◆ Task objective
Copy out the lines of the records that begin with the line containing "Given: Click the 严重程度评分 label text" and end with the line containing "Action: point(69,376)", and include nothing from the pictures in your copy.

◆ Exercise input
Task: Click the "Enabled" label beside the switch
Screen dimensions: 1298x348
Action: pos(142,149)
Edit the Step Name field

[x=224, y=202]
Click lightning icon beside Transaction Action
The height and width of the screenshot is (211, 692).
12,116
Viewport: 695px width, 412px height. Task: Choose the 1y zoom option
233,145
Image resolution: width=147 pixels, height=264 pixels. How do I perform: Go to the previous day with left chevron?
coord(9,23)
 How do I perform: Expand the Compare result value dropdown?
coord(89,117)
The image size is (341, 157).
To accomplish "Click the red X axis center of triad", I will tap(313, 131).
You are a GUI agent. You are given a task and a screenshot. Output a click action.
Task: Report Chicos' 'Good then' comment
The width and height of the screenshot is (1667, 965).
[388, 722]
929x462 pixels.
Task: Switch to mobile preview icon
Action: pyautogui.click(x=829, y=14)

==

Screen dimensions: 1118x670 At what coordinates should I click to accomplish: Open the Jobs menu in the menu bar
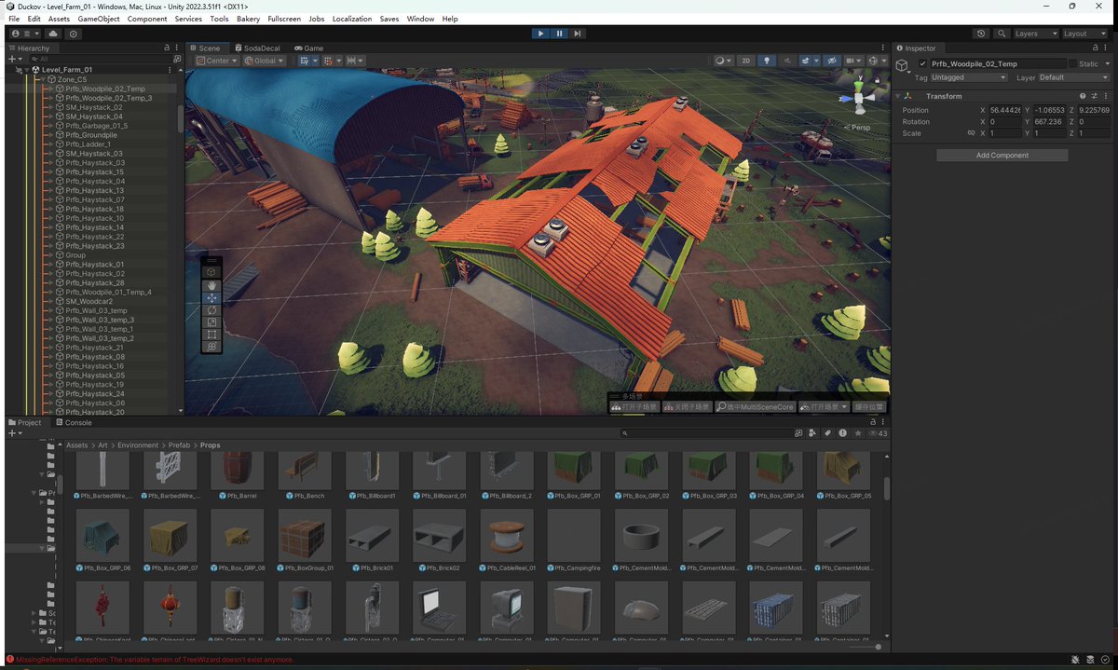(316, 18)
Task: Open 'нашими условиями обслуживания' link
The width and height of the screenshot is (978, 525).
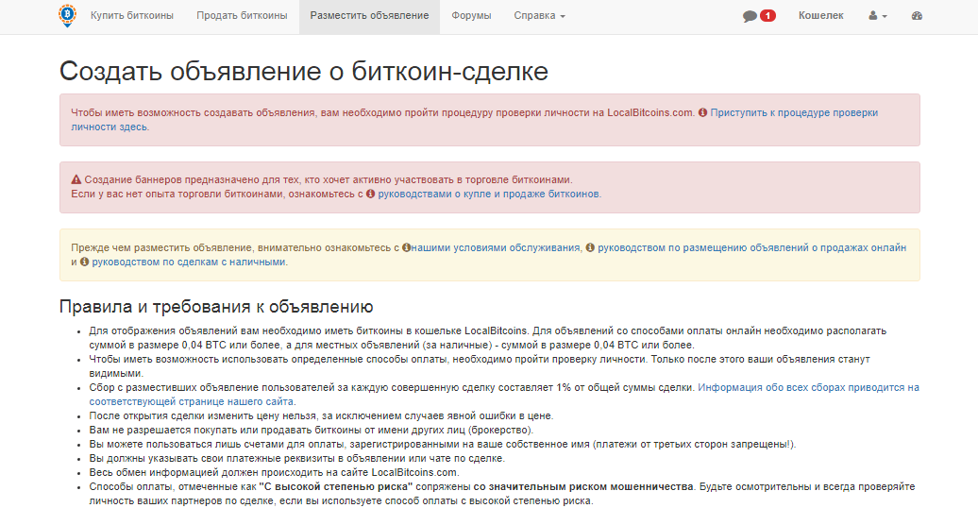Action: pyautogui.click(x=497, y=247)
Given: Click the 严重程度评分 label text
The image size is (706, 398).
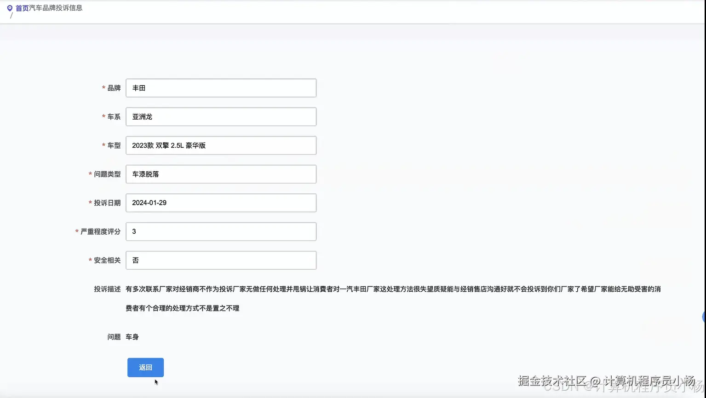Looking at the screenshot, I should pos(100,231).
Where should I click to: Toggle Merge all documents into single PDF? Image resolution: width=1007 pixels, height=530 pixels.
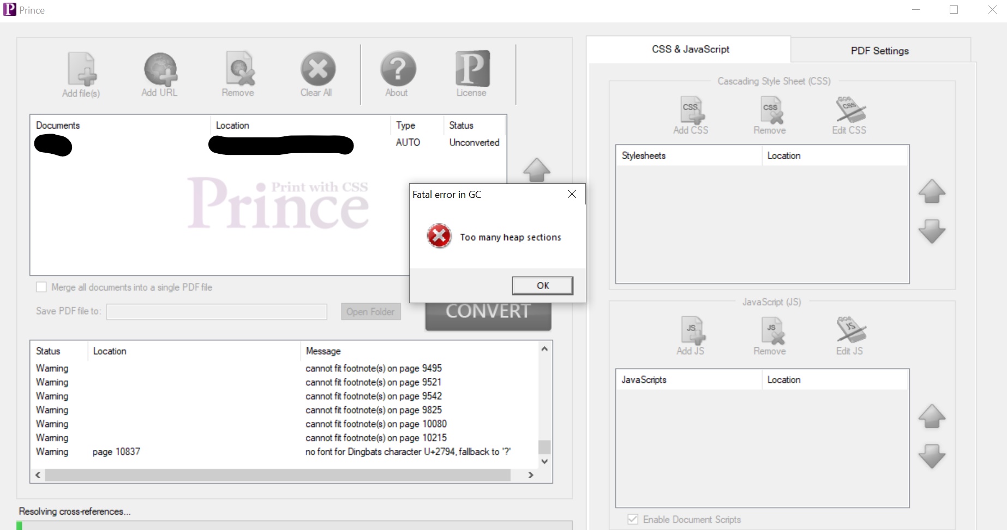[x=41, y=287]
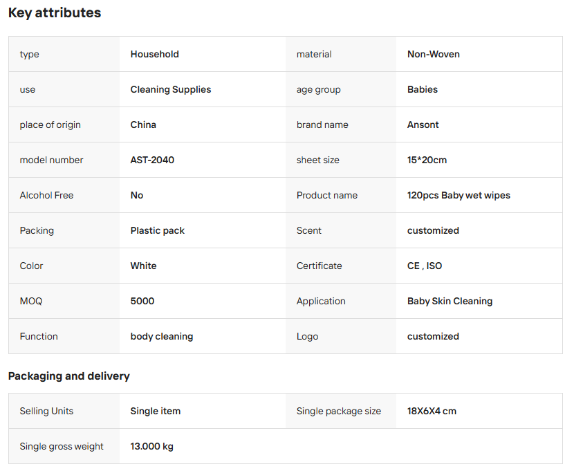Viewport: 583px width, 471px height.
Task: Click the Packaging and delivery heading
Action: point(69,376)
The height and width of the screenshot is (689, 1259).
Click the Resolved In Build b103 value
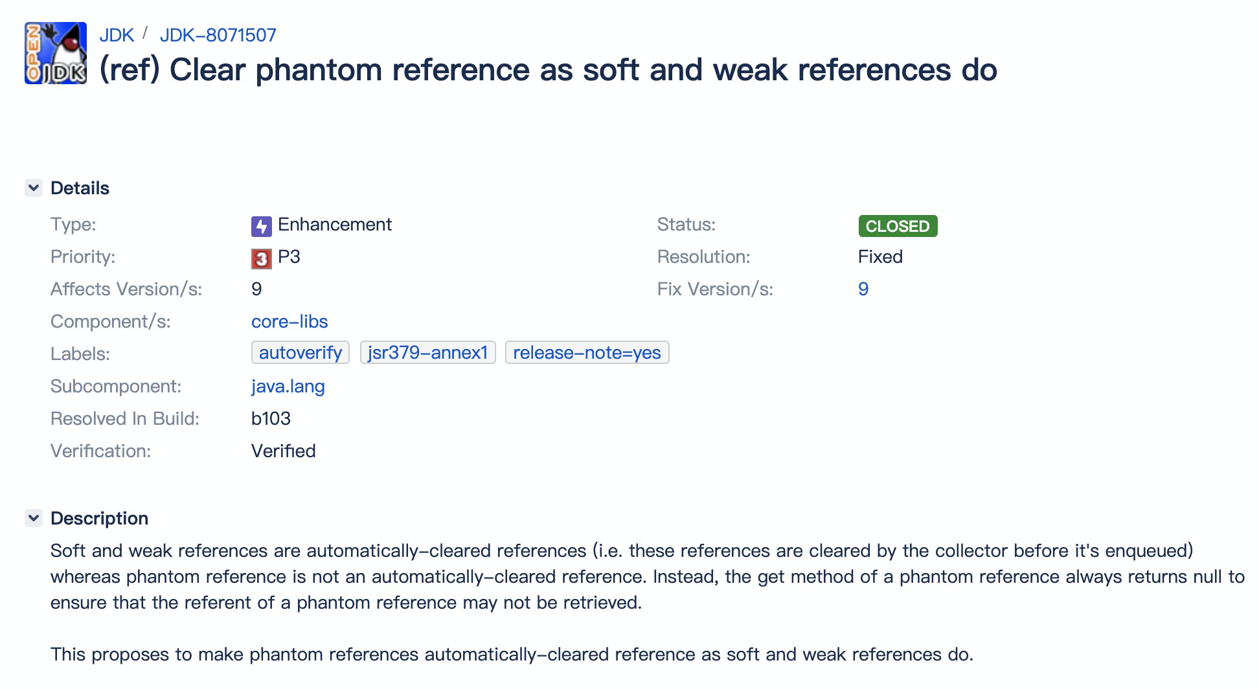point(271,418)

◆ Problem solution
Given: Click the 严重程度评分 label text
The image size is (706, 398).
Looking at the screenshot, I should pos(100,231).
Where should I click to: Toggle Merge all documents into single PDF? Image resolution: width=1007 pixels, height=530 pixels.
[x=41, y=287]
Viewport: 583px width, 471px height.
Task: Click the Packaging and delivery heading
Action: point(69,376)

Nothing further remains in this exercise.